Smoking, a well-known risk factor for cancer and heart disease, also may play a role in hearing loss. A new study by researchers at the UW Medical School suggests that those who smoke are more than one and a half times as likely to have a hearing loss as nonsmokers.

The findings, reported in the June 3 issue of the Journal of the American Medical Assocation, are based on a five-year study of 3,753 middle-aged and older adults in Beaver Dam, Wisconsin.

Beaver Dam (the city and township include a population of about 20,000) is an agricultural/industrial community about 40 miles northeast of Madison and is known to researchers worldwide. It is the site of one of the largest population-based studies ever conducted on vision and factors that might affect vision loss. Now the same can be said for hearing.

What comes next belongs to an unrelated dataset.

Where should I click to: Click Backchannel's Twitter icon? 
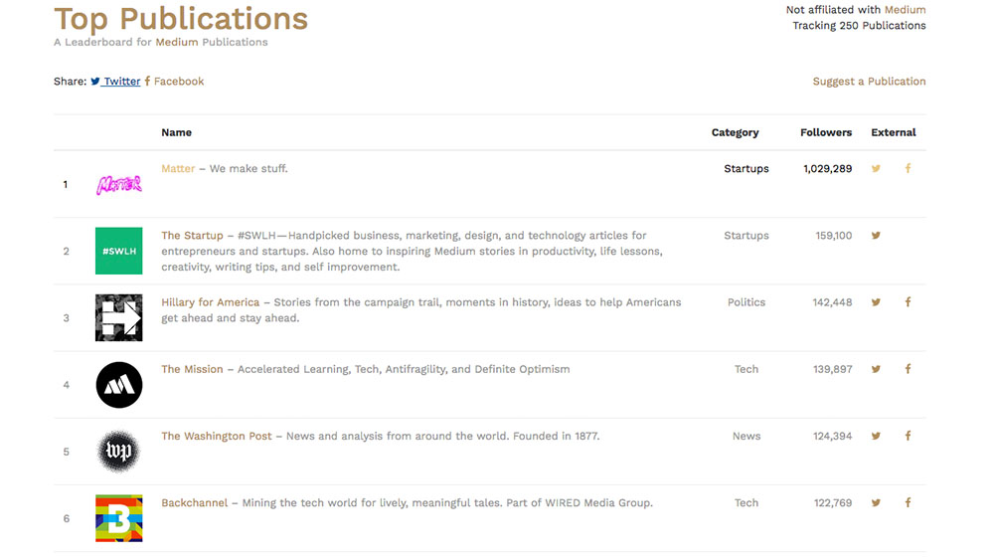click(876, 503)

The latest research was led by Karen Cruickshanks, UW Medical School associate professor of ophthalmology and visual sciences, and funded by the National Institute on Aging. Participants in the study completed several detailed questionnaires followed by a standardized battery of tests that measured hearing frequencies with pure tone audiometry. Hearing loss was defined as an average loss of more than 25 decibels compared with normal hearing. People with this mild form of hearing loss would have some difficulty understanding conversation when there’s background noise.

After accounting for several factors (age, occupational noise exposure, history of cardiovascular disease and education), Cruickshanks’ research team found that smokers were, as a group, 1.7 times as likely to have a hearing loss as nonsmokers. The more people smoked, the greater their odds of developing at least a mild hearing loss. For example, smokers who went through an average of a pack a day for 40 years were 1.3 times as likely to have a hearing loss as smokers who had smoked a pack a day for a decade.

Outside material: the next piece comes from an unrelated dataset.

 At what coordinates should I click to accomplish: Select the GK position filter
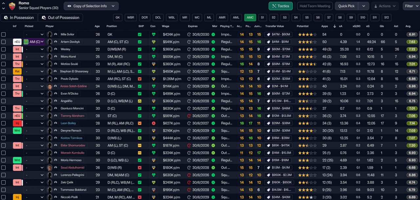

Cruickshanks emphasized that the research suggests an association between smoking and hearing loss, but more study is needed to determine if a direct cause and effect relationship exists. She is now in the early stage of that research; findings from smaller, previous studies have not been consistent. Some have speculated that cigarette smoke has a toxic effect on cells in the inner ear which are important for hearing. Others suspect that smoking constricts blood flow to the inner ear, just as smoking cuts off blood supply to the heart and causes heart disease.

The study is the second to come out of Beaver Dam which links smoking to sensory loss. Drs. Ronald and Barbara Klein, the principal investigators of the Beaver Dam Eye Study and professors of ophthalmology and visual sciences at UW Medical School, have published research indicating that cigarette smokers have two to three times the risk of age-related macular degeneration (AMD) as nonsmokers. AMD is a leading cause of blindness.

“All of this information is useful in providing another important reason to quit smoking or, better yet, not start,” says Ronald Klein. “Age-related macular degeneration and hearing loss become more frequent as people get older. For this reason, identifying possible causes of these age-related conditions may improve quality of life.”